Jim tended to be passive-aggressive in getting his needs met—never directly asking for what he wanted, but indirectly taking it. Unable to connect in any other way with his coworkers, for example, he constantly picked fights with them and then felt victimized by their annoyance or disagreement. This would lead to anger and the desire to retaliate. Not surprisingly, he had few friends. All of his adult life, he'd used both alcohol and compulsive masturbation to pornography to make his intense feelings of need and shame go away.
Jim's inability to be assertive and his passive-aggressive response to others—a hallmark of sexual addicts—created problems with his wife. He could never stand up for himself, so he was always going behind her back to get what he wanted. This was a recreation of his relationship with his mother, in that his wife was always angry with him, repositioning him as a perpetual victim. As his therapist, I, too, experienced the impact of his shaky capacity for attachment. Early in therapy, he did what he could to recreate with me his relationships with his mother and wife, thus maintaining his status as a chronic victim.

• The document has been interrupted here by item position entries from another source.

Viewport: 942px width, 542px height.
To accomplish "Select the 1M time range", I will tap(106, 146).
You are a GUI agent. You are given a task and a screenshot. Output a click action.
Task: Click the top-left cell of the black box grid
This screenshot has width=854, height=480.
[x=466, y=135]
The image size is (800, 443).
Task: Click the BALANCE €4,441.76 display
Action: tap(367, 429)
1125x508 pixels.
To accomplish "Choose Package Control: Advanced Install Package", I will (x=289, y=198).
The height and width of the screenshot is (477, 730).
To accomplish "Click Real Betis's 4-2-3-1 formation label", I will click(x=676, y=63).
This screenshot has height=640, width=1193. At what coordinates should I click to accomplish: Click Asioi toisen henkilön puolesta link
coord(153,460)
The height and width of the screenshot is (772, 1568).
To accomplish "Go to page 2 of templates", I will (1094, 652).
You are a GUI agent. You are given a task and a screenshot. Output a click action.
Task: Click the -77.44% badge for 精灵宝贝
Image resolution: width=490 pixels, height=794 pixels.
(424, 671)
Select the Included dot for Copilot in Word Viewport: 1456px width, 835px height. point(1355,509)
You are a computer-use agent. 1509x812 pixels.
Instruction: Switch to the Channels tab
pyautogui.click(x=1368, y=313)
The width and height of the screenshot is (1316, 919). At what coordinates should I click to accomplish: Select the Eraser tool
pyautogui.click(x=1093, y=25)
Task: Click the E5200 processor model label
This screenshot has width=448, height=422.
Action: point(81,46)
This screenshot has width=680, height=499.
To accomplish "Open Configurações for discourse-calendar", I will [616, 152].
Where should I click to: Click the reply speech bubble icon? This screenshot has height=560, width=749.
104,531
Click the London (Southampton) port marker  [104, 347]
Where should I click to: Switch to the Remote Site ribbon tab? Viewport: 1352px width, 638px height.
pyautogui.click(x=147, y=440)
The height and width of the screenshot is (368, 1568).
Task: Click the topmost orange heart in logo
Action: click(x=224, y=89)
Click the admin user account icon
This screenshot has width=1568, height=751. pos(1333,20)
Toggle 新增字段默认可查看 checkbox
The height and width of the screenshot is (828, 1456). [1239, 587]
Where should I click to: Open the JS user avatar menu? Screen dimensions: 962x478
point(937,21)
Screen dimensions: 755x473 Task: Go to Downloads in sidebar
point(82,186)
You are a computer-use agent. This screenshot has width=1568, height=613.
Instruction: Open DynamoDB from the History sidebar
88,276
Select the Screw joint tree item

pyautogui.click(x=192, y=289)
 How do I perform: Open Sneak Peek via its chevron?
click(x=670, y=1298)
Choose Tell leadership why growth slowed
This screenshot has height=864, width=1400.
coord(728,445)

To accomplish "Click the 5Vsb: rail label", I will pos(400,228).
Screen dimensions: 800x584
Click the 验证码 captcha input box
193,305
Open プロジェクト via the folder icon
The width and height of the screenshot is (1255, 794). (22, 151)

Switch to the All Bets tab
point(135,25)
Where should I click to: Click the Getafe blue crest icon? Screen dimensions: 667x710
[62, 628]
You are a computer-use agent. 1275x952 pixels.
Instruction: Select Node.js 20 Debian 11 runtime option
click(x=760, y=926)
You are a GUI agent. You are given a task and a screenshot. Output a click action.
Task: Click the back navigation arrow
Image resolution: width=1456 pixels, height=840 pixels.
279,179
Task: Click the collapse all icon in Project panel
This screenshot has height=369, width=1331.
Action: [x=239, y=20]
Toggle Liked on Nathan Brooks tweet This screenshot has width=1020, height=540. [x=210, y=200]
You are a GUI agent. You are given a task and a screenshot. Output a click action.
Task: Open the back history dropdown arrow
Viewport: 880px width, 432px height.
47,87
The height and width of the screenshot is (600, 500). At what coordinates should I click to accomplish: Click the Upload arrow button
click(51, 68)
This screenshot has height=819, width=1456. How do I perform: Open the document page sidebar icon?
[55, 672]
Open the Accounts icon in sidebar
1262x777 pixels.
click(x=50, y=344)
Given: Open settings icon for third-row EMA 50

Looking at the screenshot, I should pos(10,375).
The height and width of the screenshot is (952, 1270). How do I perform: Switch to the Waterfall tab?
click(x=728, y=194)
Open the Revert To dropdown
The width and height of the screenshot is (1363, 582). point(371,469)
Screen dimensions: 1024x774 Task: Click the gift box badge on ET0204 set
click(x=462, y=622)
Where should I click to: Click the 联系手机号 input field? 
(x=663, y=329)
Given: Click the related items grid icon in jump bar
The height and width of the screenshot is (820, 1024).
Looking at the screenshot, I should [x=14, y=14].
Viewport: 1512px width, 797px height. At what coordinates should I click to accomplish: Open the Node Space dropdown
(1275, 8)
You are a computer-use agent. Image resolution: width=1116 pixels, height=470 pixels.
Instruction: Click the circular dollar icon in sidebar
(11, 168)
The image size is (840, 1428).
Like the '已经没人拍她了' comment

I ask all my clients starting therapy to complete a Sexual Dependency Inventory (SDI)—a-200 item questionnaire with several other checklists and essay questions—that details their sexual history. Jim's SDI clearly indicated that he was a cybersex addict. It also showed me that he compulsively used pornography and masturbation as an analgesic—to numb his pain.
Next I helped Jim design his Sexual Sobriety Plan, which simply stipulated no viewing of pornography in any form and no masturbation. He agreed that, once he'd achieved six months of sexual sobriety, we'd revisit the topic of masturbation to determine whether it could be reinstated in his life. His most addictive behavior—viewing Internet pornography, or cybersex—fit perfectly with his personality: disconnected from others and dismissive of his own feelings. At this point, the only feeling Jim seemed to recognize in himself was shame. He could say, "I think I feel sad," but couldn't yet experience sadness as a body-based feeling. If any affect appeared to be arising, his jaw would visibly tighten and he'd swallow the feeling.
Impatient to move the process along, Jim expected he'd join my therapy group right away and so was unpleasantly surprised to hear that he had to "earn" entry into it. Before he could join, I said, he had to follow his Sexual Sobriety Plan for 30 days, come to individual therapy each week, check in by phone between sessions, complete homework assignments like his SDI, and further define his Sobriety Plan. This ultimately needed to encompass the destructive sexual behaviors he wanted to abstain from, a boundaries list of the behaviors that might lead to his acting out (like an argument with his wife), and a healthy list of behaviors that would support his sexual sobriety, such as attending Sex Addicts Anonymous (SAA) meetings weekly. Even when he successfully completed his month, I was worried about his joining my group. Although I knew that group therapy is crucial for SA treatment, I feared that, because of his social rigidity, it would be a struggle for him to fit in with the other males—two gay men, a film director, a Latino artist, an architecture student, and a criminal defense attorney.